--- What is required ---
Scan the records below, and wherever a line has the word "ThermoPlan", pull it out.

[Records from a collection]
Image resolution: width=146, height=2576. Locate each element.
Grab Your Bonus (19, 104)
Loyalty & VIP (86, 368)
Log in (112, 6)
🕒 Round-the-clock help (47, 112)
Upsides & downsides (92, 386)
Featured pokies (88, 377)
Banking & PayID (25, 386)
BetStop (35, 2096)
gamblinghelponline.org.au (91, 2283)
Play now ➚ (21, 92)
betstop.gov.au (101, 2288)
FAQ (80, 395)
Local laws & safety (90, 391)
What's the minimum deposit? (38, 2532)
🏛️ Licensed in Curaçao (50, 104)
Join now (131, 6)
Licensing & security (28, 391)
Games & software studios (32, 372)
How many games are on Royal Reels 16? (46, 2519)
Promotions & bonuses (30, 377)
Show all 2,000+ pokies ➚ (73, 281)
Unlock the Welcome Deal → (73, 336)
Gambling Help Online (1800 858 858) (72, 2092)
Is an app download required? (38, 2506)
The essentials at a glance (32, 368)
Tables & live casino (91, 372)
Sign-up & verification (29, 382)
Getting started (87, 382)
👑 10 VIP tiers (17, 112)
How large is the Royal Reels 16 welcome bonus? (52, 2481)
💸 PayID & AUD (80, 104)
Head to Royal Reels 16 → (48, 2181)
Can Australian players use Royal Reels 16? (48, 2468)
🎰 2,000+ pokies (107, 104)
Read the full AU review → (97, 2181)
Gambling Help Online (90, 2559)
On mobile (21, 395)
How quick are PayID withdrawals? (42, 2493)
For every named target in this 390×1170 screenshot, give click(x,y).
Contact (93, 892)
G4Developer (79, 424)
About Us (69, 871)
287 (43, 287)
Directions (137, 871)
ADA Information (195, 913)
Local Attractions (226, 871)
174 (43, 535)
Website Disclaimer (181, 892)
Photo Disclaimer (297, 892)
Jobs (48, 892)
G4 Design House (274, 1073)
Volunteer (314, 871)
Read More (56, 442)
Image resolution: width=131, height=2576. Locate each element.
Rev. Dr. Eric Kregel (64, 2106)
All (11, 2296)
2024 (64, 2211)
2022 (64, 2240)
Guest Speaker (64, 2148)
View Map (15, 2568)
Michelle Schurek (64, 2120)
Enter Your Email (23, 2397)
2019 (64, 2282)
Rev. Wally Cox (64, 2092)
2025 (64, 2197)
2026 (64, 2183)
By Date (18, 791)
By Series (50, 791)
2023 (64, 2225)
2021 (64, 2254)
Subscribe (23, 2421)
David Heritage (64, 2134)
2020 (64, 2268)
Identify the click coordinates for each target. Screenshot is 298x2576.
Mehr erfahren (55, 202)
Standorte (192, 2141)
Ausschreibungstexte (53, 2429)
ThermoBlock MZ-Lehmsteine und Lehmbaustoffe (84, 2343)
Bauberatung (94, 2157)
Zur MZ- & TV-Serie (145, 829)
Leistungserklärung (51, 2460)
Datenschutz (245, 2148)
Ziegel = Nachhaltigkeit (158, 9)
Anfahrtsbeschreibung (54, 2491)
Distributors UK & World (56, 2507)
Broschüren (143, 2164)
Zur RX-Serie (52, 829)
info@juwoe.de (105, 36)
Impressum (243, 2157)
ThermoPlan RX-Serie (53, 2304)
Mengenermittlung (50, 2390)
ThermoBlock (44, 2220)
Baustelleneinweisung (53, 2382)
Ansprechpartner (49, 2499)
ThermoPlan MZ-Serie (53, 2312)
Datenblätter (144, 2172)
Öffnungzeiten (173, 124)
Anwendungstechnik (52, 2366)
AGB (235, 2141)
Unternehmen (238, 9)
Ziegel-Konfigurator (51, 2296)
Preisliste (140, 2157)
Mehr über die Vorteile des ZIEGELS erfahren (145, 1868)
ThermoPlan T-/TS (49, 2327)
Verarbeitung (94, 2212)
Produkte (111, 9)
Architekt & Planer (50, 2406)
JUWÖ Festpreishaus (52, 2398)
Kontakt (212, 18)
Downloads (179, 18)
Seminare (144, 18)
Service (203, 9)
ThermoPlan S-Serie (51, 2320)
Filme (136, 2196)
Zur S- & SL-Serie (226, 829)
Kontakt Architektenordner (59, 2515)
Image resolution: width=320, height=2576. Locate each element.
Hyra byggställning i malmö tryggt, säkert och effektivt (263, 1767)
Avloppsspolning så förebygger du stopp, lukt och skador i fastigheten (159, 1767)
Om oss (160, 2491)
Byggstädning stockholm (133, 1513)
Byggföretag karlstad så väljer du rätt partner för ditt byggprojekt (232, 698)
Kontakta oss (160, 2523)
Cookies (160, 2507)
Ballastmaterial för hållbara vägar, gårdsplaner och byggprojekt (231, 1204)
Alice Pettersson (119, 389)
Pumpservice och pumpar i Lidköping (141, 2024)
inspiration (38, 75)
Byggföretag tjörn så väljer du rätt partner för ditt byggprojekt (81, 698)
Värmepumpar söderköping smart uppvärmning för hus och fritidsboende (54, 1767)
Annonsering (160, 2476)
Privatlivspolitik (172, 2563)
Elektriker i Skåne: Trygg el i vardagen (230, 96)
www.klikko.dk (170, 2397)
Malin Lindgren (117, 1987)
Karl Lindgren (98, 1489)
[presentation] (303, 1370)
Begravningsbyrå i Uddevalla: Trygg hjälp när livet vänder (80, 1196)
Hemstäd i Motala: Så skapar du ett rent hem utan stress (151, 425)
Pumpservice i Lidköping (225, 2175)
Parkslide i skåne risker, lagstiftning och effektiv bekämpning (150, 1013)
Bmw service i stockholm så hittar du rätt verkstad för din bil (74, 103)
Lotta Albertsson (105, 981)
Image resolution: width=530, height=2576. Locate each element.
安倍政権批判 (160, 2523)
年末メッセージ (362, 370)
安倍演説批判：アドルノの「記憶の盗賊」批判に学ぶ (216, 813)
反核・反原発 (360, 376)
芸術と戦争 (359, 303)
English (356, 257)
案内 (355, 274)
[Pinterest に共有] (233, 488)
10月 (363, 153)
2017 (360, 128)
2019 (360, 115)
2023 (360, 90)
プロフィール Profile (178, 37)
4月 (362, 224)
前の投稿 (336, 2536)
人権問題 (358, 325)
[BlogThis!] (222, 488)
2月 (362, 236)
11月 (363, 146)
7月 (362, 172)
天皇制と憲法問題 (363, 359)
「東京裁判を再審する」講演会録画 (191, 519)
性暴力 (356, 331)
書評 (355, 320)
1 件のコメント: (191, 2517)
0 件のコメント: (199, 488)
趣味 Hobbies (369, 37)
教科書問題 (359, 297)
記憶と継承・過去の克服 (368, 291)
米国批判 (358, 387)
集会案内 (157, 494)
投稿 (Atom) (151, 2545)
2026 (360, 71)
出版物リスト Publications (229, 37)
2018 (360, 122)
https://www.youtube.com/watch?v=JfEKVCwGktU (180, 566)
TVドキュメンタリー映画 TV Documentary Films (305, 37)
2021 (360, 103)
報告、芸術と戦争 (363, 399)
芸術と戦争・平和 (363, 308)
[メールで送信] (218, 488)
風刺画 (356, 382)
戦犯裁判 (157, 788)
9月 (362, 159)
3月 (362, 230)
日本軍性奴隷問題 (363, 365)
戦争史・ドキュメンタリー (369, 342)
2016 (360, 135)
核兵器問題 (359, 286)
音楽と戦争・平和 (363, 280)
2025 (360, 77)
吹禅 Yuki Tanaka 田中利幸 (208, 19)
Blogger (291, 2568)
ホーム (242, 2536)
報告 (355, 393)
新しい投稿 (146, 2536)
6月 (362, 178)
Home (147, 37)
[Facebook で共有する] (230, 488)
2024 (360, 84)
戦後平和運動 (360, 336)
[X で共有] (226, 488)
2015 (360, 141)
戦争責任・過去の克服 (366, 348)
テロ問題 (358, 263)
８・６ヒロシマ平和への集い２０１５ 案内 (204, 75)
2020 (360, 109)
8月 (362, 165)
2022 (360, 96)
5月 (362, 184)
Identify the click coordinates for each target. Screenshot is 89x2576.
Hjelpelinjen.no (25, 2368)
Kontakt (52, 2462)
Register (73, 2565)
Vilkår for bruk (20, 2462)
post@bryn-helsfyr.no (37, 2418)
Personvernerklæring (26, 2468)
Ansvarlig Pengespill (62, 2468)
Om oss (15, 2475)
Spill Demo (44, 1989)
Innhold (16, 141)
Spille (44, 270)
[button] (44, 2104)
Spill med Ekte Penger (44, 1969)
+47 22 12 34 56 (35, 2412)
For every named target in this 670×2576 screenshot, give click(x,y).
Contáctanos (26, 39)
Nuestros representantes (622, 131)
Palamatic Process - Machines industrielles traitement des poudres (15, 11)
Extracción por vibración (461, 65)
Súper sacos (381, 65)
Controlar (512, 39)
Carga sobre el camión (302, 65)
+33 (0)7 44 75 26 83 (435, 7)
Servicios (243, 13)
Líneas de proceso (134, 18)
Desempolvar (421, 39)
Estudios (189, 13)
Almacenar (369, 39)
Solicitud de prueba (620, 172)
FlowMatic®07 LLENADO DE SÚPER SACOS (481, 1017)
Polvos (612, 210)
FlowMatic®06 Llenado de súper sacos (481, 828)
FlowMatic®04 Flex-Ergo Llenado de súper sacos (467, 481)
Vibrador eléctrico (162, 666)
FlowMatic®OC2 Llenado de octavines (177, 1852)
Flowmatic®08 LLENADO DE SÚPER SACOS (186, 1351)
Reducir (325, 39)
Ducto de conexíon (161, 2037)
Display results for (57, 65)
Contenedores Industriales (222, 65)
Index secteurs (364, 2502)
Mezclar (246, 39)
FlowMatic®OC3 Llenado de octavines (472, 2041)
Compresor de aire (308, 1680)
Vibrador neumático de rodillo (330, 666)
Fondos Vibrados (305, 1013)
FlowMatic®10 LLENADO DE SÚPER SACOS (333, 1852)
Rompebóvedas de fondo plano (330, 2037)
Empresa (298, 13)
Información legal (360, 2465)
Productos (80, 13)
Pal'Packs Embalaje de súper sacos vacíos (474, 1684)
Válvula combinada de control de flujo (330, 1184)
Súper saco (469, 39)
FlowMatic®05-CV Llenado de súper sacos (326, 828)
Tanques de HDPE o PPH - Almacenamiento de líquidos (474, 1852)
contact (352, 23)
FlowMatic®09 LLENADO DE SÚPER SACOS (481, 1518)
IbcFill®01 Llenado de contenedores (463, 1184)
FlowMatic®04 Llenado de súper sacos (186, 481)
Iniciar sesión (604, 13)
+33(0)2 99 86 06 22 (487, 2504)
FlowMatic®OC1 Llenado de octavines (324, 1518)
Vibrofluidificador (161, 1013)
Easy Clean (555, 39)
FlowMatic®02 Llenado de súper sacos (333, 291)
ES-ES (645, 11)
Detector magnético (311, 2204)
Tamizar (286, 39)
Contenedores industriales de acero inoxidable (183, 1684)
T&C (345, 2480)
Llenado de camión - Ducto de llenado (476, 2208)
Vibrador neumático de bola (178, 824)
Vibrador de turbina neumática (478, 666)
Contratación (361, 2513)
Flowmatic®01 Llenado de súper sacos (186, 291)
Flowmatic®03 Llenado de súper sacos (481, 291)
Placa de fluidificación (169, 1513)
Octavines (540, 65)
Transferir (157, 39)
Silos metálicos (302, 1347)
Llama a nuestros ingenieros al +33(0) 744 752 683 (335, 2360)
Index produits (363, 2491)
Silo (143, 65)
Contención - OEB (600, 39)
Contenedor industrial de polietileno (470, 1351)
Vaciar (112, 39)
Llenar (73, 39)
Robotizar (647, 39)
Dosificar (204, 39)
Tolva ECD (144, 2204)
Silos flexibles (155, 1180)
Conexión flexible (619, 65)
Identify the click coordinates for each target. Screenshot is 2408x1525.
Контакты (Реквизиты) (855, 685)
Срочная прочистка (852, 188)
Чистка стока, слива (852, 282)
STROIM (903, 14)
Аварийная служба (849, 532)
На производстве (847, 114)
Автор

--- Exercise answer ---
ThermoPlan RX-Serie (53, 2304)
ThermoPlan MZ-Serie (53, 2312)
ThermoPlan T-/TS (49, 2327)
ThermoPlan S-Serie (51, 2320)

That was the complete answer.